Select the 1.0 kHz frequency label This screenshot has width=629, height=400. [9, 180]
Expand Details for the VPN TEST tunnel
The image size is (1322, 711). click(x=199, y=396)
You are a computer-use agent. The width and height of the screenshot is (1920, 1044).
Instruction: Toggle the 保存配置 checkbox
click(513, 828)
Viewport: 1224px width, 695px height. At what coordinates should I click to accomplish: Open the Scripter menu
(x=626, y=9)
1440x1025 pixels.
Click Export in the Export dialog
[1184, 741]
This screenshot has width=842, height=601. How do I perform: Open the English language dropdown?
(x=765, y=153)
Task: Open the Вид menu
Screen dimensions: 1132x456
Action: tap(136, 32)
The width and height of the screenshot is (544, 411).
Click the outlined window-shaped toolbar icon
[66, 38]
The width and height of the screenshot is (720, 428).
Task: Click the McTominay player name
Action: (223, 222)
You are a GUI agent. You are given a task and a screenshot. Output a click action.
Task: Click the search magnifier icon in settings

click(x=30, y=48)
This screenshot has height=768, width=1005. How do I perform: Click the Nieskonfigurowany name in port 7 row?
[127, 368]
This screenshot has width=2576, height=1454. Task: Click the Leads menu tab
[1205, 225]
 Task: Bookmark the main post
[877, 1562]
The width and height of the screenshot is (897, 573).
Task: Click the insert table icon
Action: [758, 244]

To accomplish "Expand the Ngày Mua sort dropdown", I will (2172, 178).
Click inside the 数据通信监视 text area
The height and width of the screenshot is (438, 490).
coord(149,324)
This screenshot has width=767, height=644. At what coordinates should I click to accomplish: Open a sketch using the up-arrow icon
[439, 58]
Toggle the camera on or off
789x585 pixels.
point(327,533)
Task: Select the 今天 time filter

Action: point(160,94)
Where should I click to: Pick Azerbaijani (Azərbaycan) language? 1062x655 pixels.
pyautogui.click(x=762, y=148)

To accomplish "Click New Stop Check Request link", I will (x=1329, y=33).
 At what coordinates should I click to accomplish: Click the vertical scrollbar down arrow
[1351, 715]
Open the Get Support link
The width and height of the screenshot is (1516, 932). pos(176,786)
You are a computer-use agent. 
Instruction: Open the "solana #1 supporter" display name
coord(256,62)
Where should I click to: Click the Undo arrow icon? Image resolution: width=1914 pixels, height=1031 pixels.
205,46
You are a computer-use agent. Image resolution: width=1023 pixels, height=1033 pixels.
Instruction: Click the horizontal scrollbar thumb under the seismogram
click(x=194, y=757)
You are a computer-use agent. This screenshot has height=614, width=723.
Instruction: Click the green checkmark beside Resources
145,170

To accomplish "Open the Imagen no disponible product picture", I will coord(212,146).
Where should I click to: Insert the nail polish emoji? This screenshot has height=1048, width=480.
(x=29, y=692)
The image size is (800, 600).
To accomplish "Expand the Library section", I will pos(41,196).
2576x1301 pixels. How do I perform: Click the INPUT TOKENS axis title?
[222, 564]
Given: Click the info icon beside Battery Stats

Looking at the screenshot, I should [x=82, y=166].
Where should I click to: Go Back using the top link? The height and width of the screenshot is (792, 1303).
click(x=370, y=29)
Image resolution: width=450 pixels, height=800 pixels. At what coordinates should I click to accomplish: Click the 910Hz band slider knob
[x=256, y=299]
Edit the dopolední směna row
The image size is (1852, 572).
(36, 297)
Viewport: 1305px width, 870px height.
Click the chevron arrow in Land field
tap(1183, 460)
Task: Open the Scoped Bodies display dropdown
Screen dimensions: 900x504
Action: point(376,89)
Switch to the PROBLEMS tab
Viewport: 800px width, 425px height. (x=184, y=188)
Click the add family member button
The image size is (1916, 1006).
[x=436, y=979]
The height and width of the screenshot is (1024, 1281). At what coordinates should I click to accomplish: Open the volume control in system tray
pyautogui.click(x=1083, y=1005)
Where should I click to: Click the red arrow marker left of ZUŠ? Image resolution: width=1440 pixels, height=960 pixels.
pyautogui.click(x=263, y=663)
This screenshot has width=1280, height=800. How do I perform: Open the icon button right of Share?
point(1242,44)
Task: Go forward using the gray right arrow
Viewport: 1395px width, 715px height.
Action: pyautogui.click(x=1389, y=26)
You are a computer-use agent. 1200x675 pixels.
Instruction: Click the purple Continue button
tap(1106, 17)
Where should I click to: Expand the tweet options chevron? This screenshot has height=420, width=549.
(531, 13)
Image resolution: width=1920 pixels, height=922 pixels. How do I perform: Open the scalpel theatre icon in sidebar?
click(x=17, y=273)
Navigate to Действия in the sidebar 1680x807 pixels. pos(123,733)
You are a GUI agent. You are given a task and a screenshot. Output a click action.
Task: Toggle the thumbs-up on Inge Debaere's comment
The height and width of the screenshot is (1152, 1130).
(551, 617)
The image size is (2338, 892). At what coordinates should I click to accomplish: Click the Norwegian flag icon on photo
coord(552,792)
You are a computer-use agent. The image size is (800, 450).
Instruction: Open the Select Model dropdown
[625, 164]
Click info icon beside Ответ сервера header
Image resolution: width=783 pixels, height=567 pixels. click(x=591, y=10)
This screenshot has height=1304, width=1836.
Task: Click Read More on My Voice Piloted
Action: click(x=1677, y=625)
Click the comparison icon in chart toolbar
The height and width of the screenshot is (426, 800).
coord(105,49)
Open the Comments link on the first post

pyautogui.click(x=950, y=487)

- - - - -

■ **Instructions to follow**
Go through the material above and report each line containing "will".

■ **Solution to this exercise**
To accomplish "Expand the Ngày Mua sort dropdown", I will (2172, 178).
To accomplish "Click New Stop Check Request link", I will (x=1329, y=33).
To accomplish "Open the Imagen no disponible product picture", I will coord(212,146).
To accomplish "Expand the Library section", I will pos(41,196).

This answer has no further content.